## START Materials provided

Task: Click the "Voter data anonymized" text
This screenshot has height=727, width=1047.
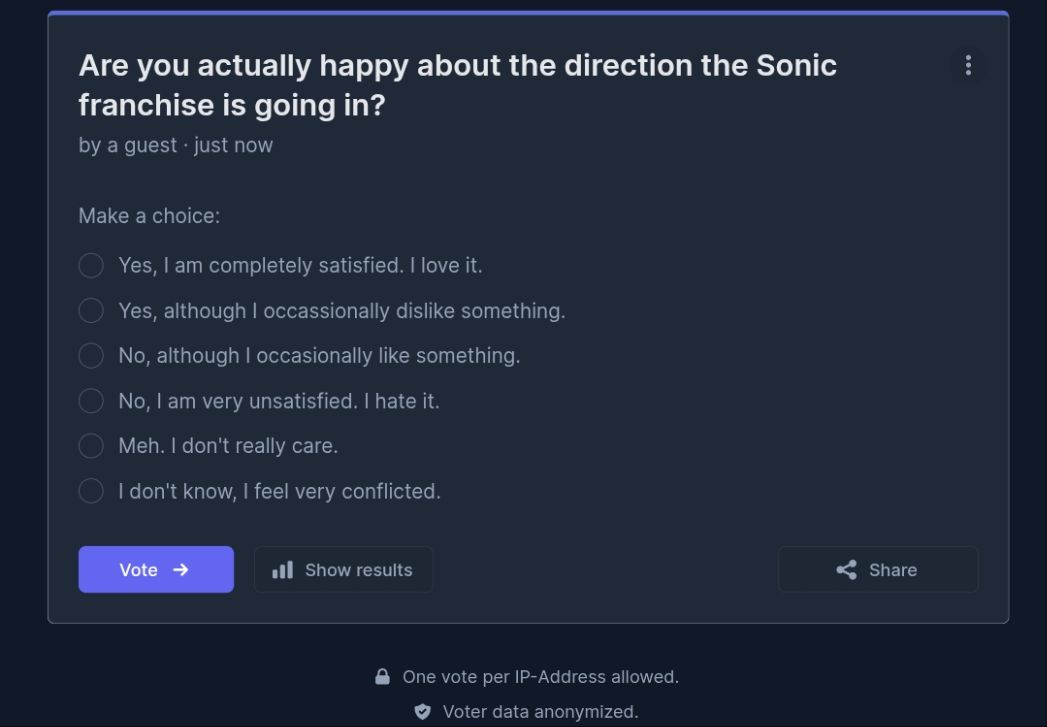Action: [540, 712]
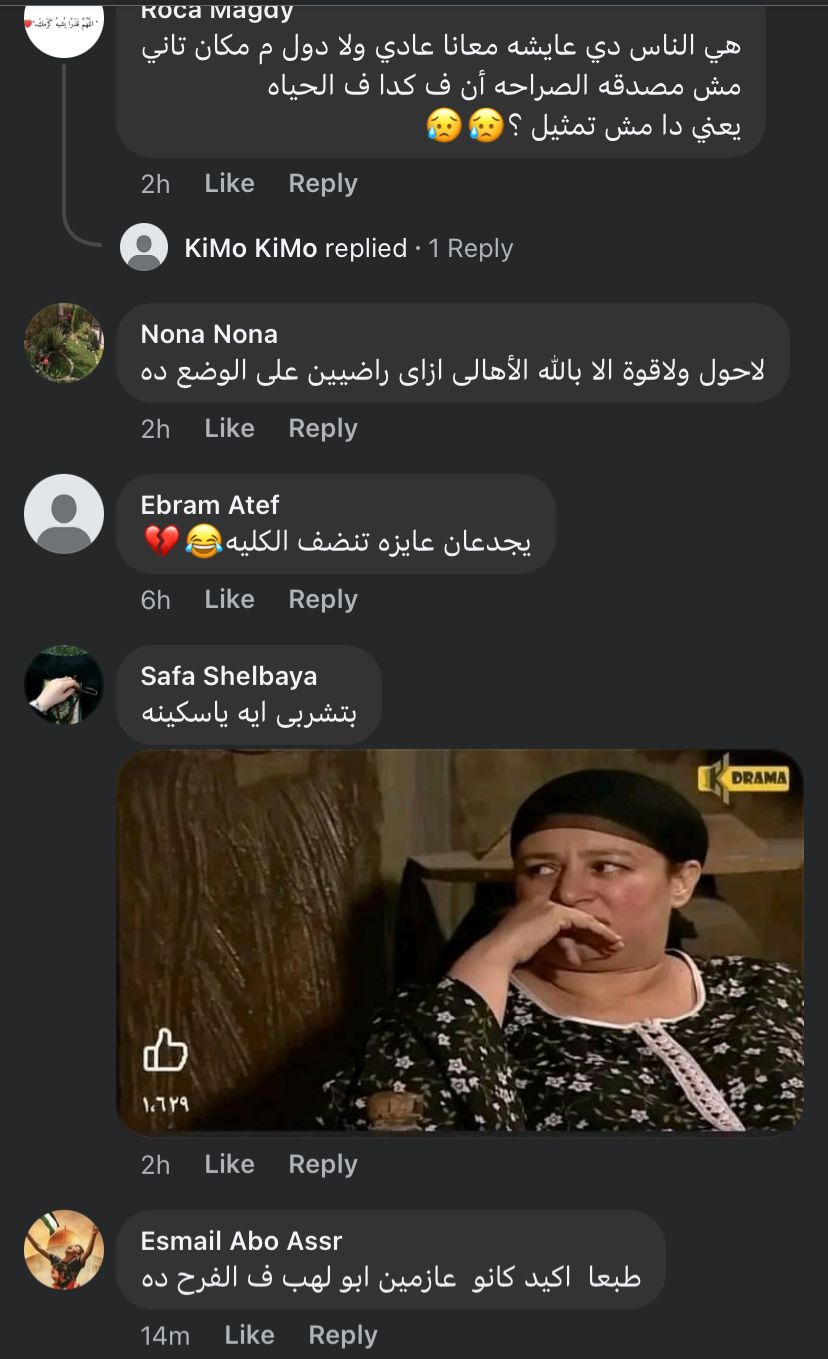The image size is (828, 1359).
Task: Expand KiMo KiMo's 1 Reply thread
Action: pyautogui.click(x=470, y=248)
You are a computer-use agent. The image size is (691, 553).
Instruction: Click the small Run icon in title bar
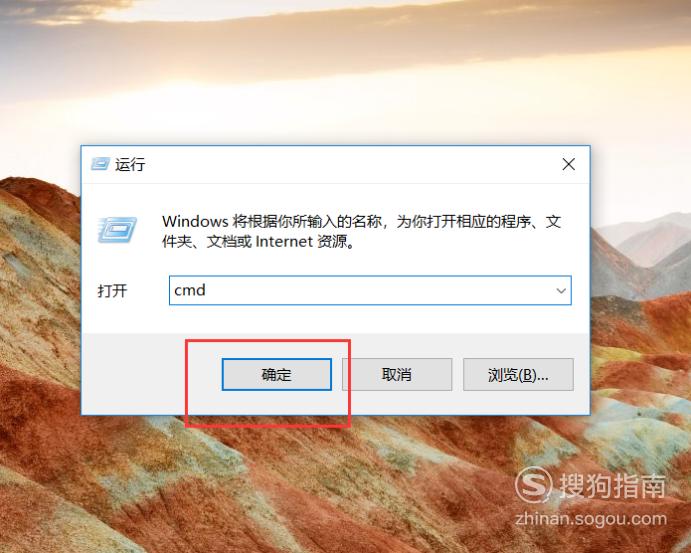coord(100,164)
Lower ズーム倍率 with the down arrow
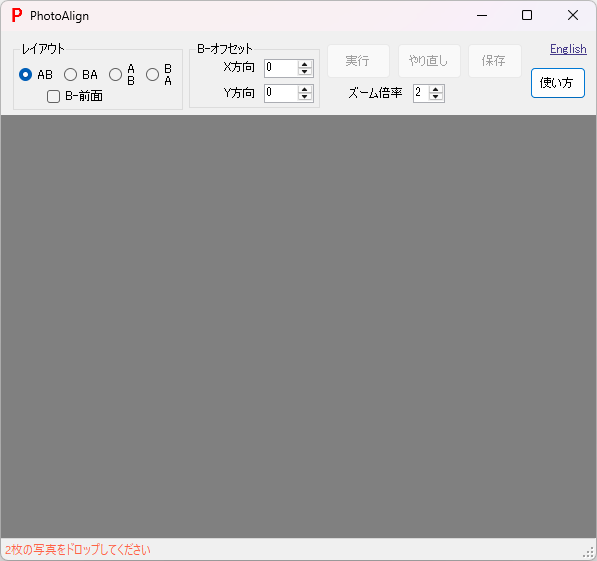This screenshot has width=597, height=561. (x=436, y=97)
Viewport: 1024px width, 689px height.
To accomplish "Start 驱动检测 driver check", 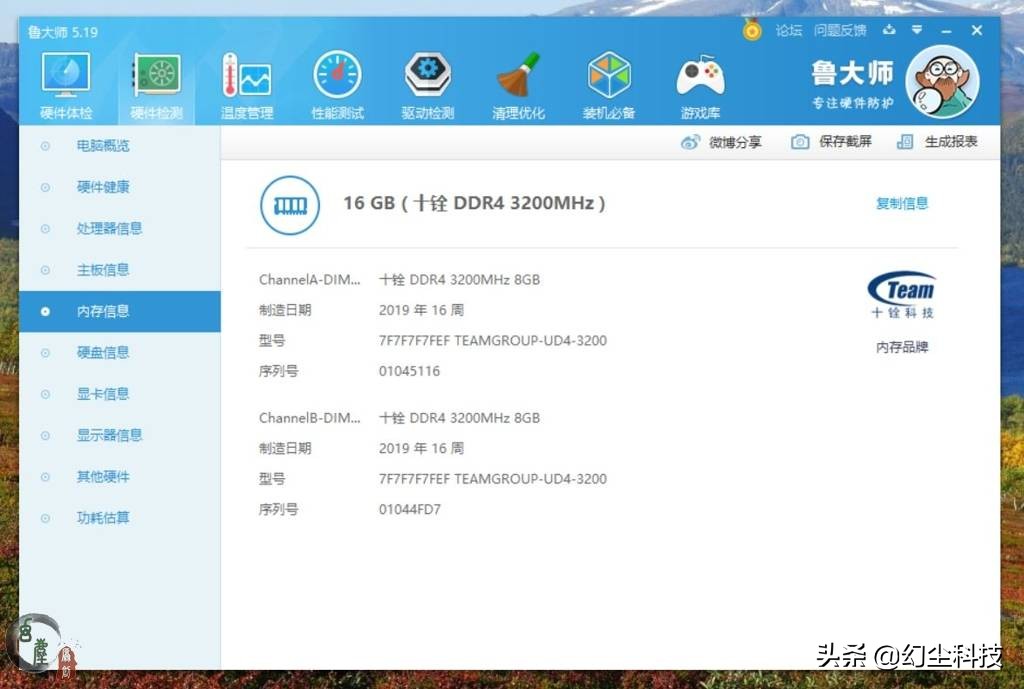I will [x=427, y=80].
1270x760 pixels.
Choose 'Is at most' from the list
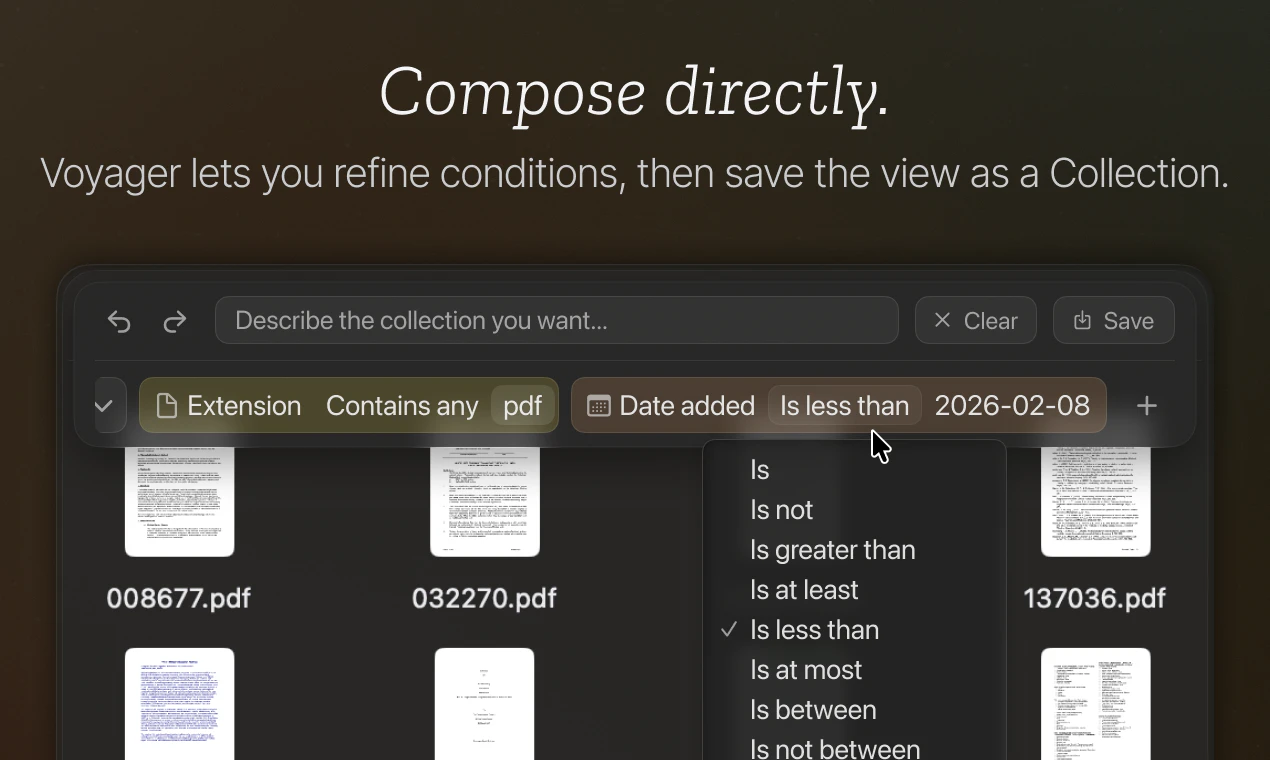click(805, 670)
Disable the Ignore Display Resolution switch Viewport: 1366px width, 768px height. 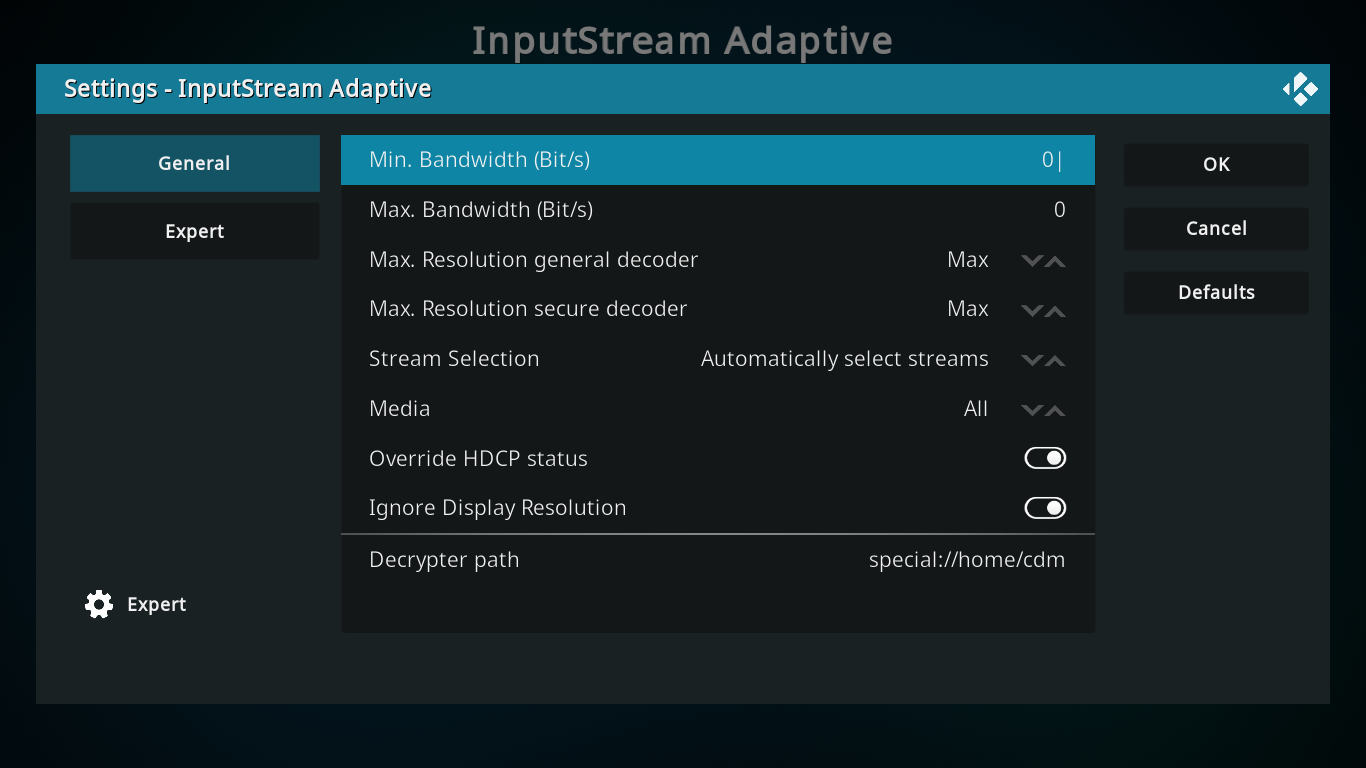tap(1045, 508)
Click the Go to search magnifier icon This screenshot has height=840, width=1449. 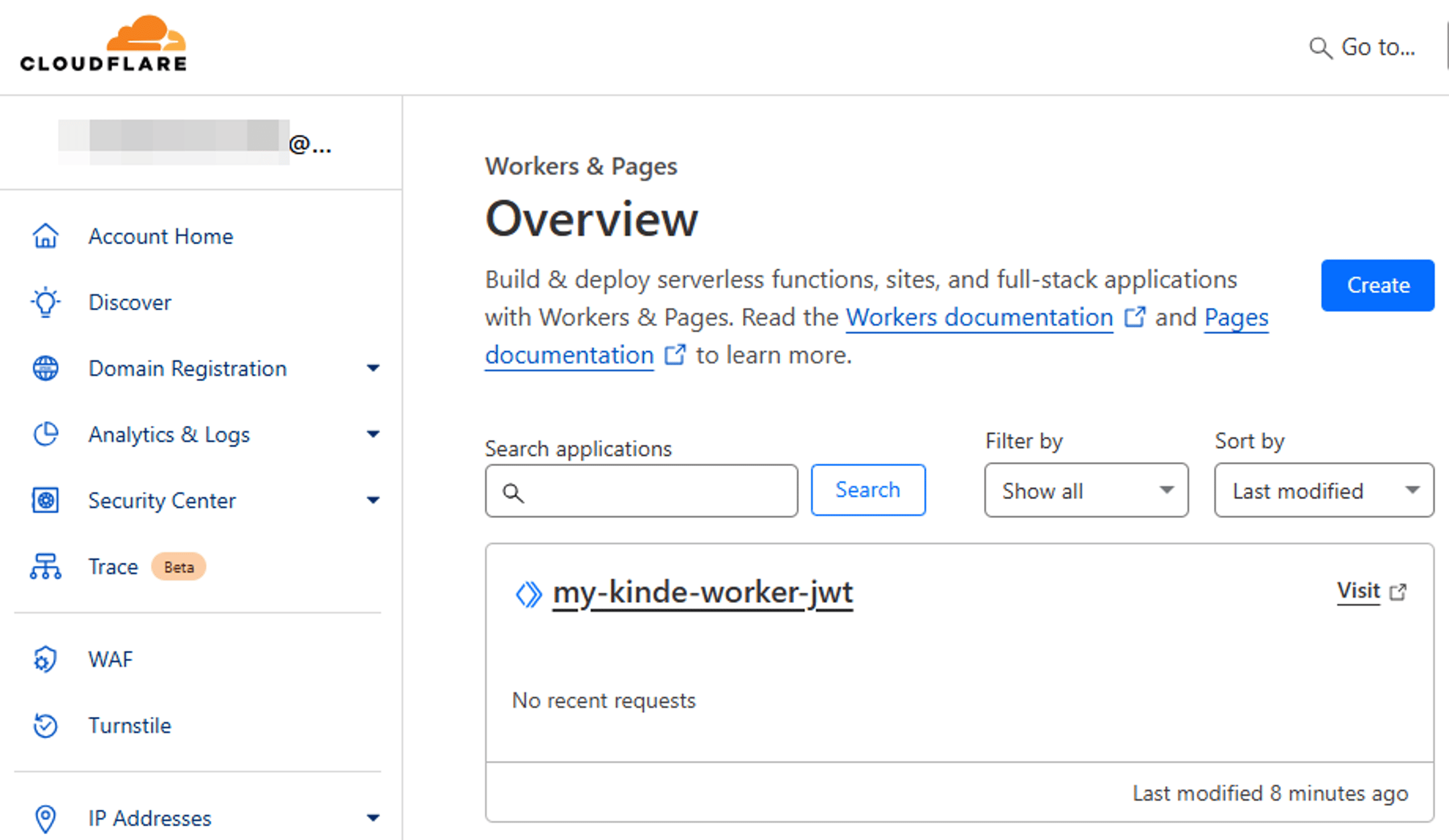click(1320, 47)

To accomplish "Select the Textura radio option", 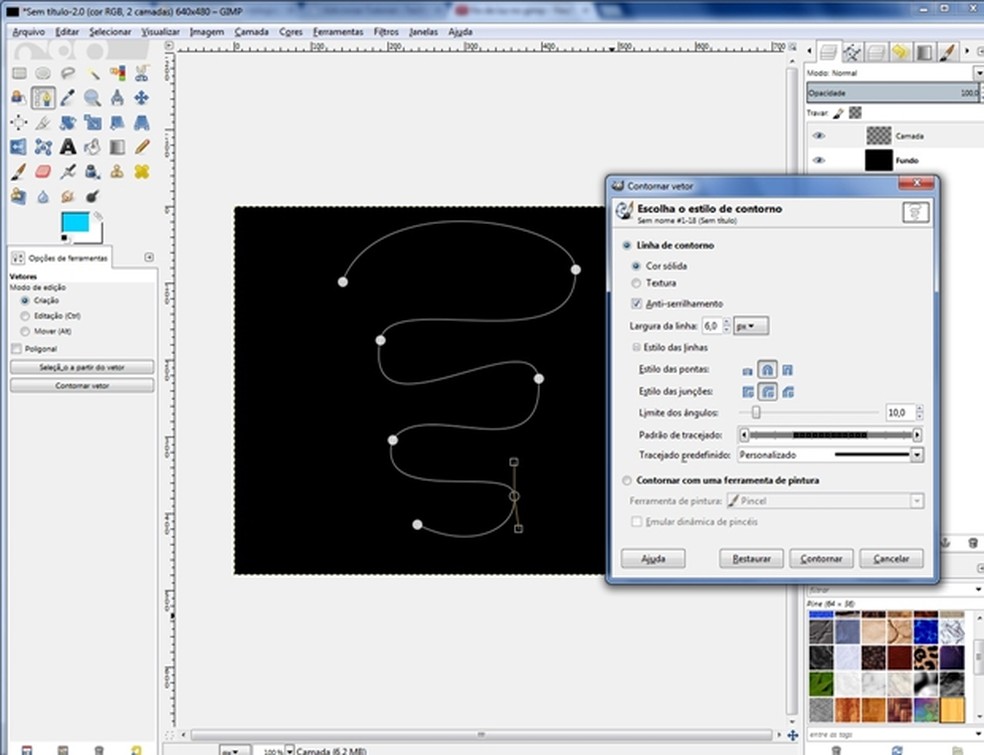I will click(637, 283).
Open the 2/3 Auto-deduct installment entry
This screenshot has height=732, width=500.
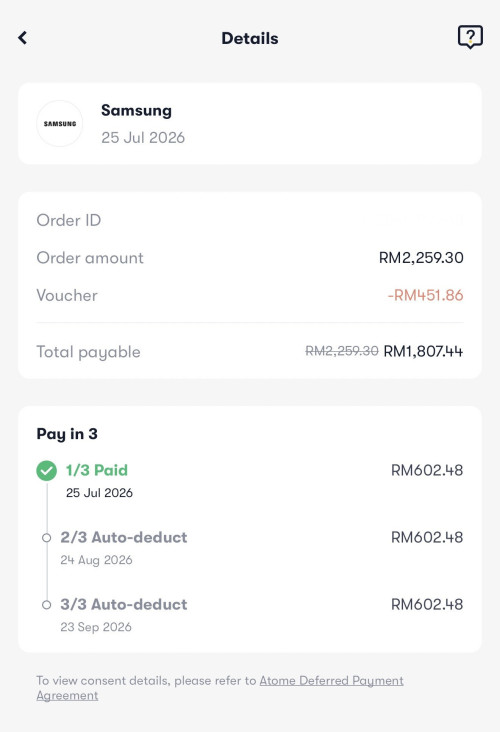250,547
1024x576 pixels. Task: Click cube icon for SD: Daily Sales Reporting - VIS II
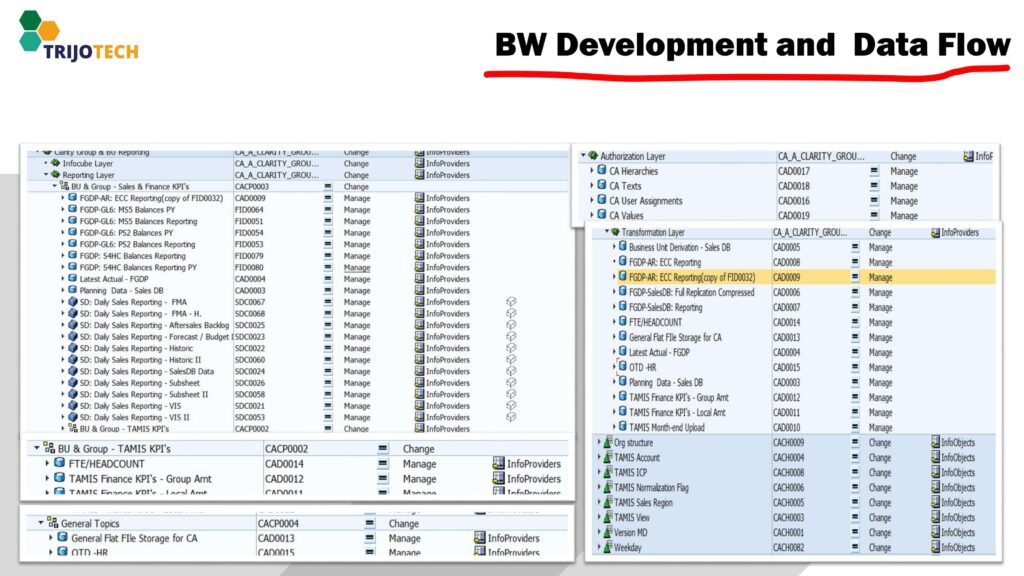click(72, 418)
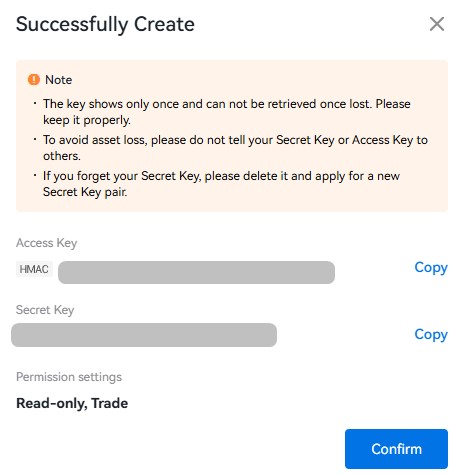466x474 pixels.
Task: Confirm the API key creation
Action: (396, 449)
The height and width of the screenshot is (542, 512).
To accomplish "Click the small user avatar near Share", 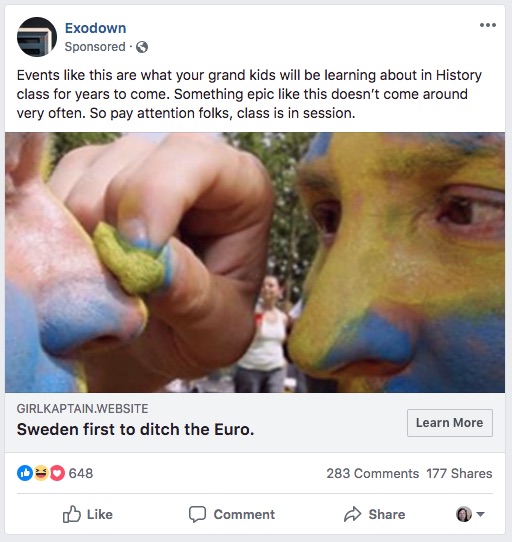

## END Materials provided

* What this task involves *
Transcribe the rows word for word, starting with the line that contains "1024x576 pixels. Task: Click" and going on through the last line of the rows, leaving out the pictures.

* Answer below *
1024x576 pixels. Task: Click cube icon for SD: Daily Sales Reporting - VIS II
click(72, 418)
466x474 pixels.
Task: Confirm the API key creation
Action: (396, 449)
The height and width of the screenshot is (542, 512).
To accomplish "Click the small user avatar near Share", 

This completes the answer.